APM: render pre-processor moved before echo detector queuing.
Any modification of the render stream now happens *before* the
echo detector enqueues render stream frames. In this way, there
is no impact of the render pre-processor on the echo likelihood
metric.
Bug: webrtc:9591
Change-Id: I9b5e339e892796a0d0cd072fdd45d35ec89d8802
Reviewed-on: https://webrtc-review.googlesource.com/93031
Reviewed-by: Per Ã…hgren <peah@webrtc.org>
Commit-Queue: Alessio Bazzica <alessiob@webrtc.org>
Cr-Commit-Position: refs/heads/master@{#24251}
diff --git a/modules/audio_processing/audio_processing_impl_unittest.cc b/modules/audio_processing/audio_processing_impl_unittest.cc
index 3ac5e71..8926f02 100644
--- a/modules/audio_processing/audio_processing_impl_unittest.cc
+++ b/modules/audio_processing/audio_processing_impl_unittest.cc
@@ -10,7 +10,10 @@
#include "modules/audio_processing/audio_processing_impl.h"
+#include "modules/audio_processing/include/audio_processing.h"
#include "modules/audio_processing/test/test_utils.h"
+#include "rtc_base/refcountedobject.h"
+#include "rtc_base/scoped_ref_ptr.h"
#include "test/gmock.h"
#include "test/gtest.h"

§ **Information supplied**:
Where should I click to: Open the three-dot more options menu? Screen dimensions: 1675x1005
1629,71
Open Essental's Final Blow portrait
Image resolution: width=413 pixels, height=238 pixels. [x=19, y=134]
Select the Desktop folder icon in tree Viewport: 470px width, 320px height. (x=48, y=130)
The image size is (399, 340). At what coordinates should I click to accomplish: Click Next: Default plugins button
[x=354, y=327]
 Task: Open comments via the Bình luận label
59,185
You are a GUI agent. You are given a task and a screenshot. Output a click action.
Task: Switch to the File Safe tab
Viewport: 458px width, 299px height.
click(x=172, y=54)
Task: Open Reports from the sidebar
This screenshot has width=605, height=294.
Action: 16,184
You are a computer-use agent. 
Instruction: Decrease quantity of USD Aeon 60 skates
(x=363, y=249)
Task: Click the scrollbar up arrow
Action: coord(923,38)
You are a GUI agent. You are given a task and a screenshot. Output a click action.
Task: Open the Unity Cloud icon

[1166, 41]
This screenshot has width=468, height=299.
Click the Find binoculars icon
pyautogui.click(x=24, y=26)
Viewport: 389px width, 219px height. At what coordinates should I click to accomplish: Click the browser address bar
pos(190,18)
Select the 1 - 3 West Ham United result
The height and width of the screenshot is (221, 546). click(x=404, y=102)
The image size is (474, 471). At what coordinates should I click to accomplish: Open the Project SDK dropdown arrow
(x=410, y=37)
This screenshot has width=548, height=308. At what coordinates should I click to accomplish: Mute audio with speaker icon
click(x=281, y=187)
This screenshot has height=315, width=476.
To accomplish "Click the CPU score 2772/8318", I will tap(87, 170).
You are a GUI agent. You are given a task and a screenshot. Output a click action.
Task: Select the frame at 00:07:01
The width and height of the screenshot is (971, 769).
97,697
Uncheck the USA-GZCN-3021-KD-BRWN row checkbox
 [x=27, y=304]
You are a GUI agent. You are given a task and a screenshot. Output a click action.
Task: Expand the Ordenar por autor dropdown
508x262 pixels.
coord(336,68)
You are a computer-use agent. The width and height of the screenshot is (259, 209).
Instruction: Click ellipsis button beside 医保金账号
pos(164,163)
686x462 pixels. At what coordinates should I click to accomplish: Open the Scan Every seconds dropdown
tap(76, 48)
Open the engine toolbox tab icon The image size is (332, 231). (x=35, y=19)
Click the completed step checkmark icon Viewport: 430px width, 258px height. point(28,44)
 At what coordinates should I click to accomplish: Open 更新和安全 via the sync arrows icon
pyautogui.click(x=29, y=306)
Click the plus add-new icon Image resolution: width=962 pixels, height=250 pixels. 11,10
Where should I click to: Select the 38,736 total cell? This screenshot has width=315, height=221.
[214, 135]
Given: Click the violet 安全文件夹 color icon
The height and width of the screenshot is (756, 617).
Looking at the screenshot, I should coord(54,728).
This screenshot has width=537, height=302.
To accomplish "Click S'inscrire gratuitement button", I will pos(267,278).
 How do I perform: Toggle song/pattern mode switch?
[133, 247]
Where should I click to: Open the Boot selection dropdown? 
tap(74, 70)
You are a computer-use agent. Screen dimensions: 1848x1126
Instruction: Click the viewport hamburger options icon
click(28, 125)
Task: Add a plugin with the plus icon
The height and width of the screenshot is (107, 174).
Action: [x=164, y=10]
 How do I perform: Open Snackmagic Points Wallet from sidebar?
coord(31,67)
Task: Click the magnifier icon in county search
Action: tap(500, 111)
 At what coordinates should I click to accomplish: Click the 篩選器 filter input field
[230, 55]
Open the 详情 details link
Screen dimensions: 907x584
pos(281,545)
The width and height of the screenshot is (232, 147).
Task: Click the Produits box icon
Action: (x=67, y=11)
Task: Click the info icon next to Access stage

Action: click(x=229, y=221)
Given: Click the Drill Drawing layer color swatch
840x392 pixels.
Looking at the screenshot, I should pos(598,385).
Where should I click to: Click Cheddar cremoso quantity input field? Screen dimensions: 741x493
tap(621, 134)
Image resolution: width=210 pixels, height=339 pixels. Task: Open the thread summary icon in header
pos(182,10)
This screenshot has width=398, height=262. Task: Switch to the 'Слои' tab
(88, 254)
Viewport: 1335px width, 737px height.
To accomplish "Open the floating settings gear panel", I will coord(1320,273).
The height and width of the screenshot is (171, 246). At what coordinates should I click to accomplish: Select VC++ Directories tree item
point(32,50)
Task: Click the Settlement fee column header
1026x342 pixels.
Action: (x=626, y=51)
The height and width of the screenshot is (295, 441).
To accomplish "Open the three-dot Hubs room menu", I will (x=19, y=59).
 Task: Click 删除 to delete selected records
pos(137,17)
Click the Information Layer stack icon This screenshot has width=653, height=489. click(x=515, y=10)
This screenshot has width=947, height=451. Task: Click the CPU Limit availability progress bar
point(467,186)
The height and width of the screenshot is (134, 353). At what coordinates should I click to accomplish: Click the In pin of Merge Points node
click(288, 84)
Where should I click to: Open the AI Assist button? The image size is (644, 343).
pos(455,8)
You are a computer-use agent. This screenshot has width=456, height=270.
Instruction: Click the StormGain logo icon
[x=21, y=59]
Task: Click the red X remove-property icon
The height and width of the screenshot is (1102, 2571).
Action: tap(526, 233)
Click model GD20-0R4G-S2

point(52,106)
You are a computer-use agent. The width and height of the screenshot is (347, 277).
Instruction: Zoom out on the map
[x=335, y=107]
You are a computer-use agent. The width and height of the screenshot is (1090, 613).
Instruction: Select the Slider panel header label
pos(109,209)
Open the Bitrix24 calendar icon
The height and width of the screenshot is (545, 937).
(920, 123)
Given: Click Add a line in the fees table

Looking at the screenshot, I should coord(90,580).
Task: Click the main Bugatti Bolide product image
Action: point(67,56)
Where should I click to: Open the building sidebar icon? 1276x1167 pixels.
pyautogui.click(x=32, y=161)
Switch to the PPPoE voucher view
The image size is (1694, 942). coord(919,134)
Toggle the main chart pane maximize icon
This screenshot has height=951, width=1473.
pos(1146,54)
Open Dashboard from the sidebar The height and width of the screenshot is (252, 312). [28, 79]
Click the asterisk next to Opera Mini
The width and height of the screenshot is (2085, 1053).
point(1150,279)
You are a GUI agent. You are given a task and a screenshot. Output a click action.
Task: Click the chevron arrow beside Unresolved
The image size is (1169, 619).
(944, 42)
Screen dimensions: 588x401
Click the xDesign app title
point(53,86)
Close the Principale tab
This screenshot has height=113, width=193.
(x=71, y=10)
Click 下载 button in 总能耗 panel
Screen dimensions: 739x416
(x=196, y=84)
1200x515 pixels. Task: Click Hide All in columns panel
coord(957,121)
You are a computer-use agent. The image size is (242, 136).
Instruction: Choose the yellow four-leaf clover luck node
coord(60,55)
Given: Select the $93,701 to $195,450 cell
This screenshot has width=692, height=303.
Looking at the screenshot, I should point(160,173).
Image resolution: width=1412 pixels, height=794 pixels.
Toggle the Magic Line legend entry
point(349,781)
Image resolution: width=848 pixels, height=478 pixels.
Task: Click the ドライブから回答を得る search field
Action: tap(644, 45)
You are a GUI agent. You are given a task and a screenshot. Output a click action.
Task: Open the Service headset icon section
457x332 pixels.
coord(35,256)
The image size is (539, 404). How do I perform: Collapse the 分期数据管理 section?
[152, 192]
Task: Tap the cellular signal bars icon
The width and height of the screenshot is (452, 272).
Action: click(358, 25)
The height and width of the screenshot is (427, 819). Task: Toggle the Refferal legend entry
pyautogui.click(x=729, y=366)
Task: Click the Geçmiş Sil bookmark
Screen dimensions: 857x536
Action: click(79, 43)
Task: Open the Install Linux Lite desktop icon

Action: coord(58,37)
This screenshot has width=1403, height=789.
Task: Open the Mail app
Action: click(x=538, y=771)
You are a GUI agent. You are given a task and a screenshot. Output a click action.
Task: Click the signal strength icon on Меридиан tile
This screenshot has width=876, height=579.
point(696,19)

§ **What is asked**:
#1 In the audio processing commit, which metric does the change keep the render pre-processor from affecting?
#2 Reproduce everything from the start of the listing down to the line containing "Select the Desktop", including both ends.
The audio processing commit and the listing come from unrelated sources.

§ **Solutions below**:
#1 The echo likelihood metric.

#2
Where should I click to: Open the three-dot more options menu? Screen dimensions: 1675x1005
1629,71
Open Essental's Final Blow portrait
Image resolution: width=413 pixels, height=238 pixels. [x=19, y=134]
Select the Desktop folder icon in tree Viewport: 470px width, 320px height. (x=48, y=130)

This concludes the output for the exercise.